I'm director of a new Knight Center for Digital Media Entrepreneurship at Arizona State University's Walter Cronkite School of Journalism and Mass Communication. (Here's the official announcement.) We're working to help create a culture of innovation and risk-taking in journalism education, and in the wider media world. I'm also the school's Kauffman Professor of digital media entrepreneurship.
I'm also involved in several outside projects; have a number of media investments; and am on several boards and advisory boards. These include:
- Co-founder, Dopplr, an online travel service.
- Angel investor, Wikia, a consumer and business Wiki company (Jimmy Wales, founder, is a member of the Center for Citizen Media Board of Advisors).
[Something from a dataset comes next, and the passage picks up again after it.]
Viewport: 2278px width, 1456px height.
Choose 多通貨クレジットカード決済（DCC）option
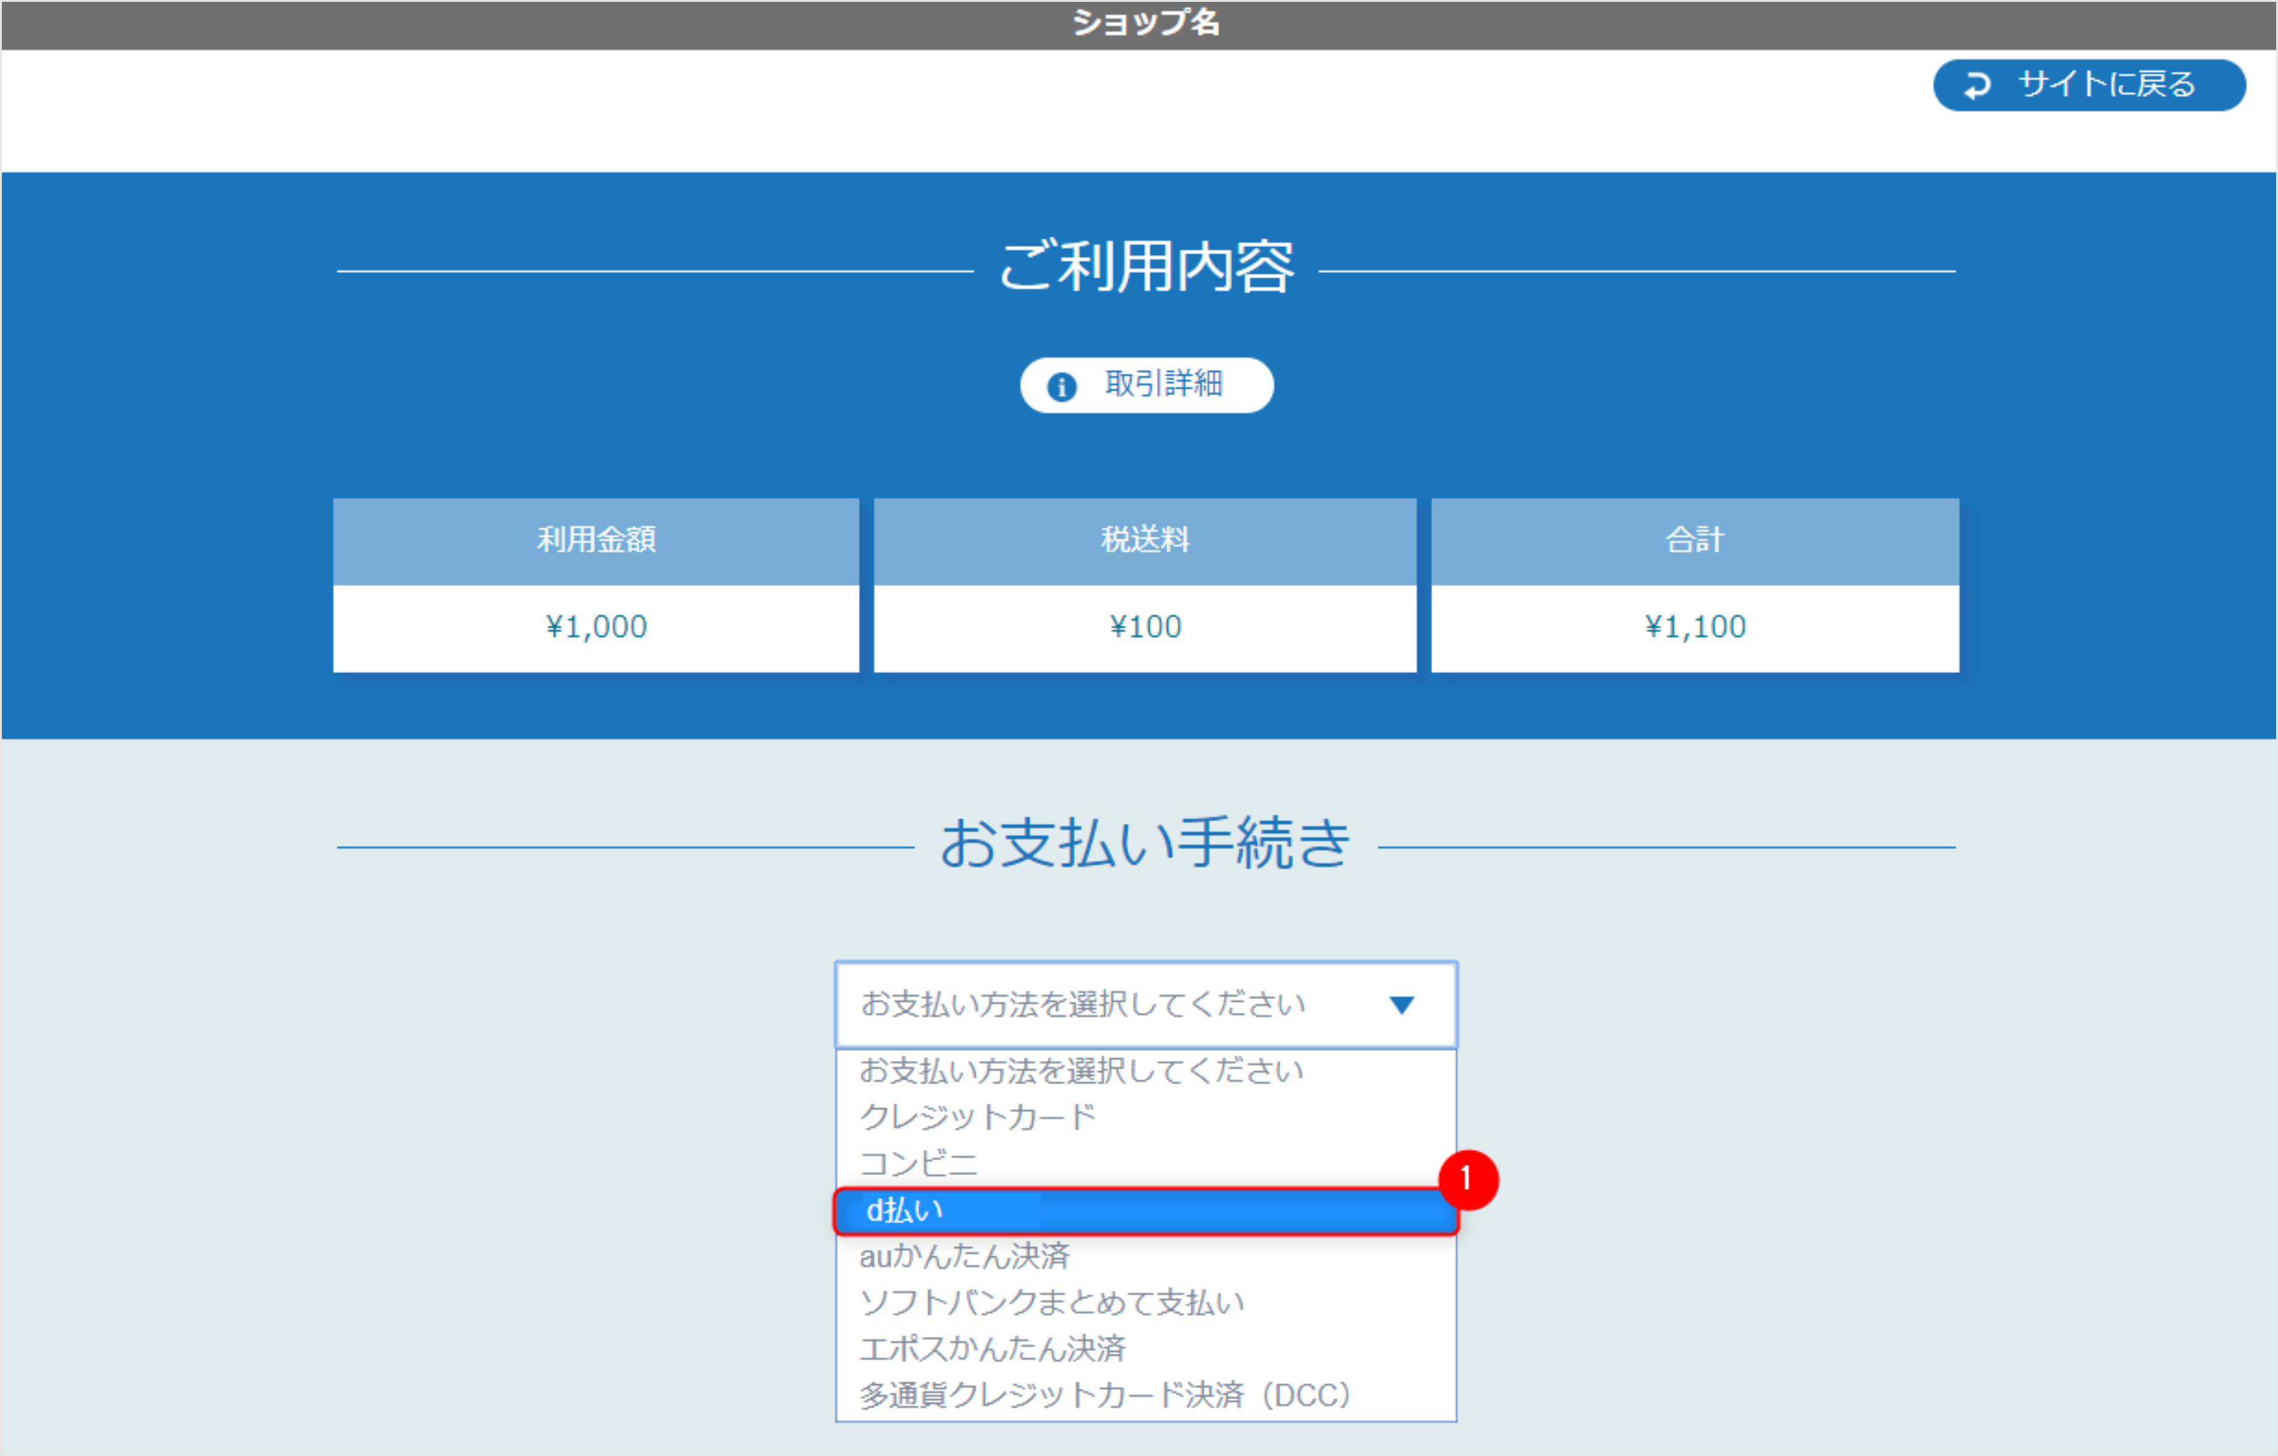1104,1395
- Angel investor, Seesmic, an online video site.
- Shareholder in McClatchy Co.; New York Times Co.; Gannett Co.
Member, advisory board, Knight Digital Media Center.
- Member, U.S. advisory board, FON, a collaborative Wi-Fi company.
- Member, advisory board, Global Voices Online, a nonprofit that aggregates blogs from around the world.
- Member, advisory board, NewsTrust, a nonprofit using technology to better assess the quality of news reports.
- Board member, California First Amendment Coalition.
My Citizen Media Center blog is here.
In 2005 I worked on citizen media through Grassroots Media Inc.; I count the failure of Bayosphere, a new-media startup, as one of my best learning experiences.
From 1994-2005 I was a columnist at the San Jose Mercury News, Silicon Valley's daily newspaper, and wrote a weblog for SiliconValley.com. The blog is believed to have been the first by a journalist for a traditional media company. I joined the Mercury News after six years with the Detroit Free Press. Before that, I was with the Kansas City Times and several newspapers in Vermont.
During the 1986-87 academic year I was a journalism fellow at the University of Michigan in Ann Arbor, where I studied history, political theory and economics.
Before becoming a journalist I played music for seven years.